## TEXT TO READ
-*-*-
Thereafter, the trial court found defendant guilty of burglary. At the sentencing hearing, the State argued that defendant’s two prior Class 2 convictions made him eligible for sentencing as a Class X offender. The trial court agreed and sentenced defendant to eight years in prison. Defendant’s timely appeal followed.

Initially, defendant contends that the State failed to prove him guilty of burglary beyond a reasonable doubt because the State’s case was based solely on the doubtful identification and questionable testimony of Officer DeGuiseppe. In response, the State argues that it had presented overwhelming evidence of defendant’s guilt.

When the identification of an accused is at issue, the testimony of one witness is sufficient to convict even though that testimony is contradicted by the accused, provided that the witness is credible and that he viewed the accused under circumstances that would permit a positive identification to be made. (People v. Ash (1984), 102 Ill. 2d 485, 468 N.E.2d 1153; People v. Robinson (1987), 153 Ill. App. 3d 272, 505 N.E.2d 1144.) The credibility and certainty of a witness’ identification are enhanced when the witness testifies that he had known the defendant prior to the occurrence. (People v. Robinson (1987), 153 Ill. App. 3d 272, 505 N.E.2d 1144.) A reviewing court will not substitute its judgment for that of the trier of fact on questions involving either the weight of the evidence or the credibility *1077of the witnesses (People v. Dunklin (1982), 104 Ill. App. 3d 685, 432 N.E.2d 1323), and will not reverse a criminal conviction unless the evidence is so improbable as to raise a reasonable doubt as to defendant’s guilt. People v. Carlson (1980), 79 Ill. 2d 564, 404 N.E.2d 233.
-*-*-
## DATASET CONTENT
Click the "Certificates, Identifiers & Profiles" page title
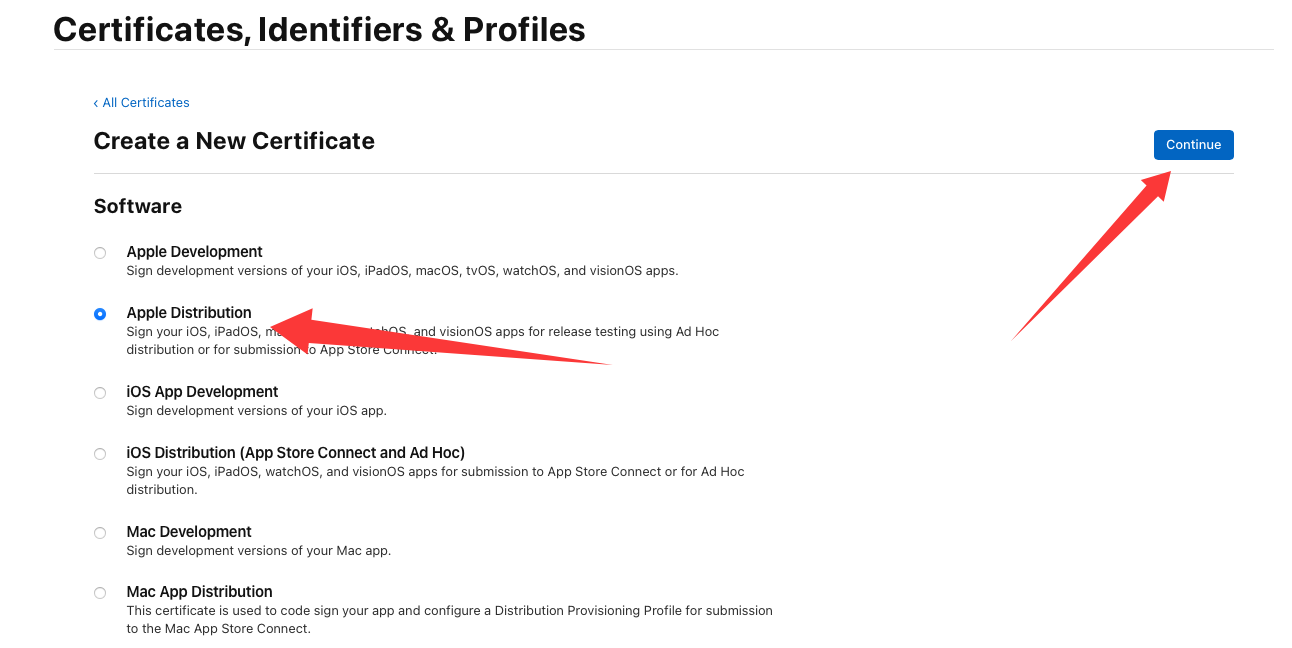 [319, 30]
-*-*-
## EXERCISE DESCRIPTION
Reproduce the entire passage on the burglary appeal word for word, with nothing added or left out.

## CORRECT OUTPUT
Thereafter, the trial court found defendant guilty of burglary. At the sentencing hearing, the State argued that defendant’s two prior Class 2 convictions made him eligible for sentencing as a Class X offender. The trial court agreed and sentenced defendant to eight years in prison. Defendant’s timely appeal followed.

Initially, defendant contends that the State failed to prove him guilty of burglary beyond a reasonable doubt because the State’s case was based solely on the doubtful identification and questionable testimony of Officer DeGuiseppe. In response, the State argues that it had presented overwhelming evidence of defendant’s guilt.

When the identification of an accused is at issue, the testimony of one witness is sufficient to convict even though that testimony is contradicted by the accused, provided that the witness is credible and that he viewed the accused under circumstances that would permit a positive identification to be made. (People v. Ash (1984), 102 Ill. 2d 485, 468 N.E.2d 1153; People v. Robinson (1987), 153 Ill. App. 3d 272, 505 N.E.2d 1144.) The credibility and certainty of a witness’ identification are enhanced when the witness testifies that he had known the defendant prior to the occurrence. (People v. Robinson (1987), 153 Ill. App. 3d 272, 505 N.E.2d 1144.) A reviewing court will not substitute its judgment for that of the trier of fact on questions involving either the weight of the evidence or the credibility *1077of the witnesses (People v. Dunklin (1982), 104 Ill. App. 3d 685, 432 N.E.2d 1323), and will not reverse a criminal conviction unless the evidence is so improbable as to raise a reasonable doubt as to defendant’s guilt. People v. Carlson (1980), 79 Ill. 2d 564, 404 N.E.2d 233.